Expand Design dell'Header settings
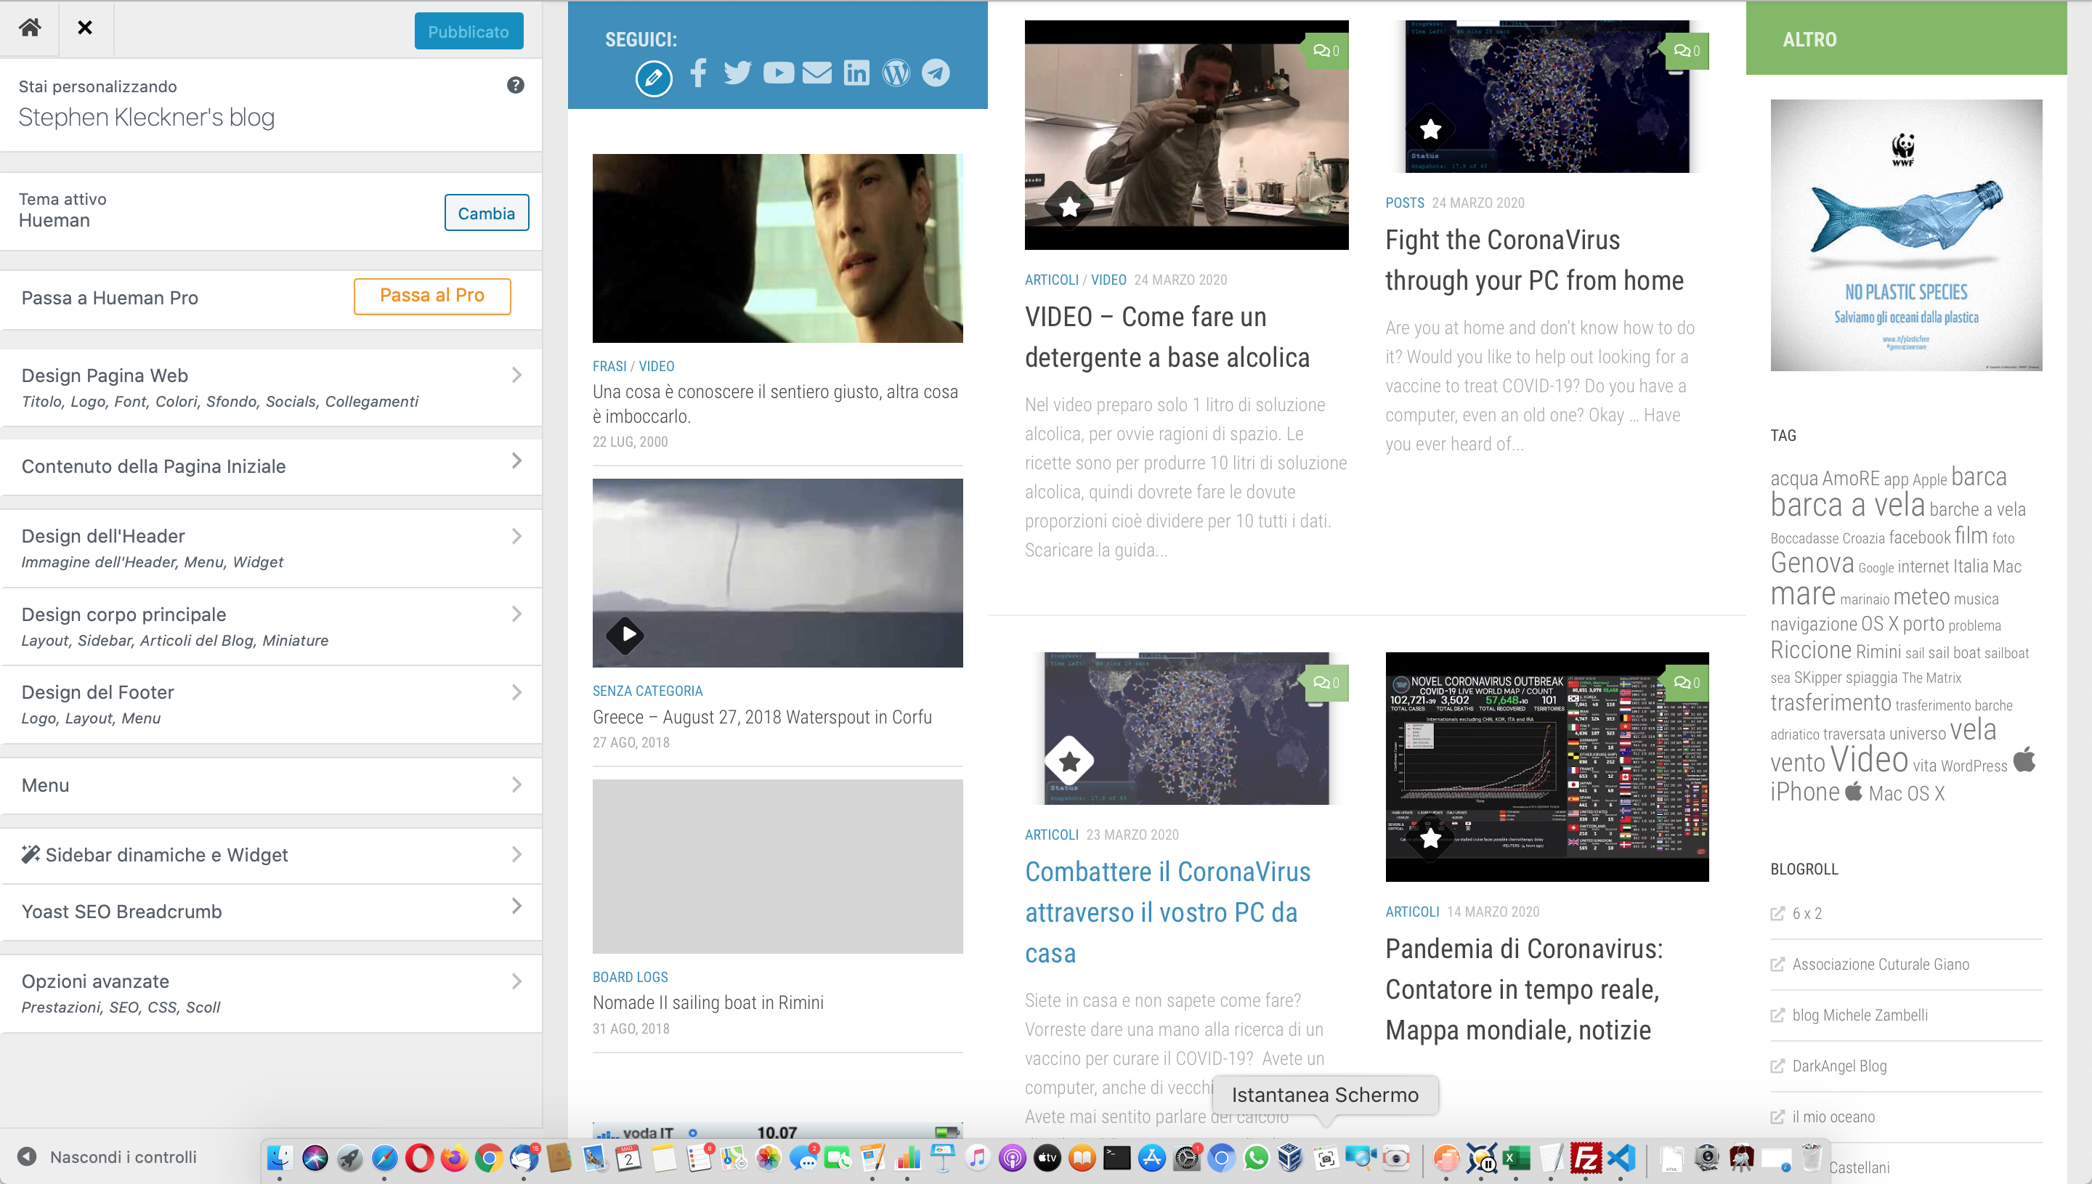Screen dimensions: 2092x1184 pos(272,548)
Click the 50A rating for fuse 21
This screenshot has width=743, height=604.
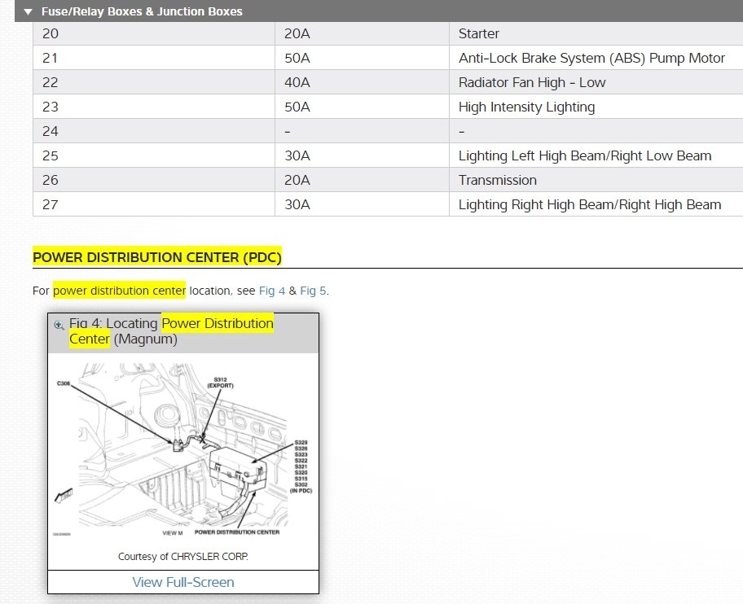pos(297,58)
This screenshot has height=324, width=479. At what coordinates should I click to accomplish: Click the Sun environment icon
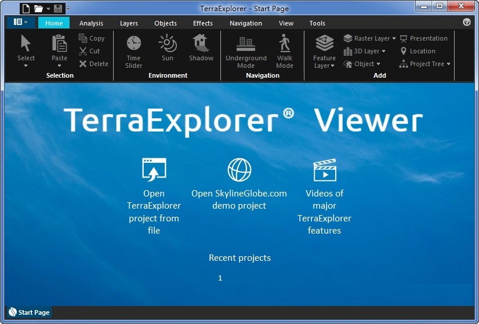(168, 43)
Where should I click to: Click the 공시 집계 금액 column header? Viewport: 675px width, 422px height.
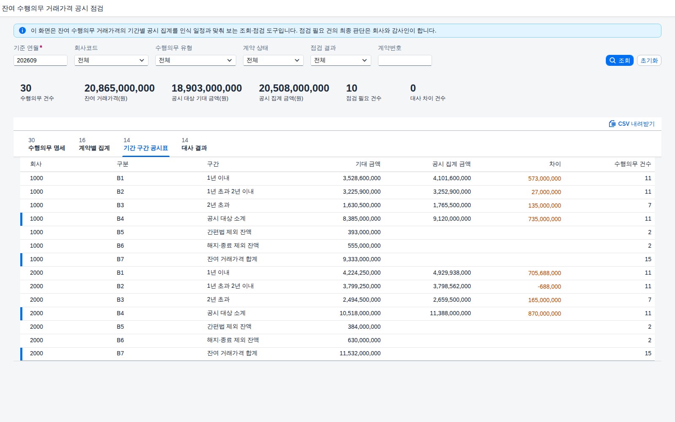[x=451, y=164]
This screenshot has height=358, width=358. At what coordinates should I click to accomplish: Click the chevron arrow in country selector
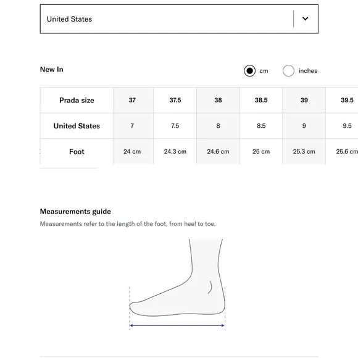306,19
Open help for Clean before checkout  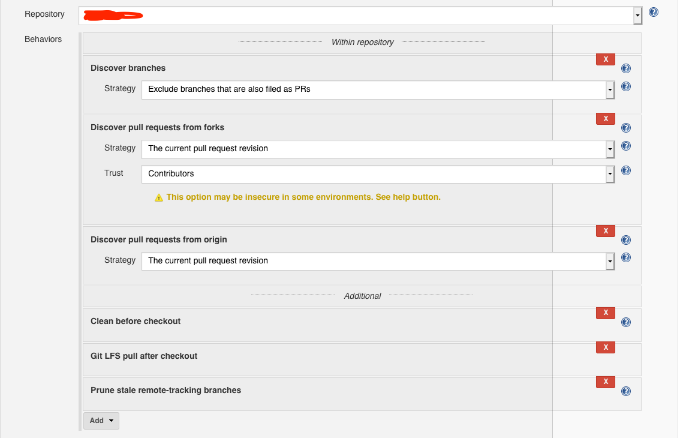[x=626, y=322]
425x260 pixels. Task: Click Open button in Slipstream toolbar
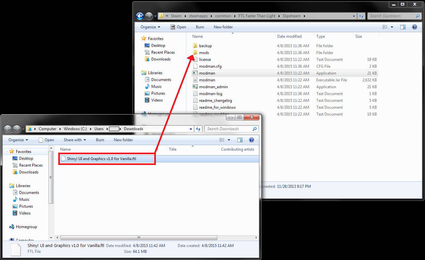(178, 27)
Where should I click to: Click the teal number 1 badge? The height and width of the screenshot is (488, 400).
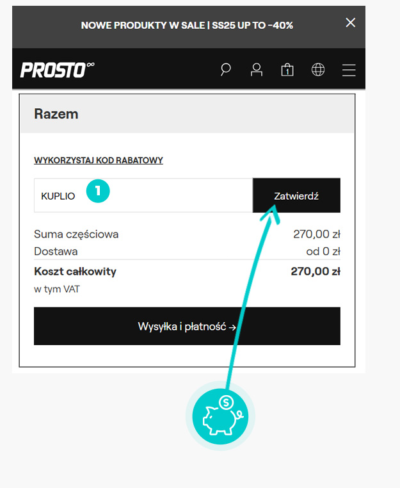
★ ★ ★ ★ ★
## Instructions to follow
Find each line in the records that contains the string "what" with its case matched, and copy those lines.

## Written solution
This screenshot has height=324, width=479. At what coordinates should I click to accomplish: Click the Sun environment icon
This screenshot has height=358, width=358. At what coordinates should I click to accomplish: Click the chevron arrow in country selector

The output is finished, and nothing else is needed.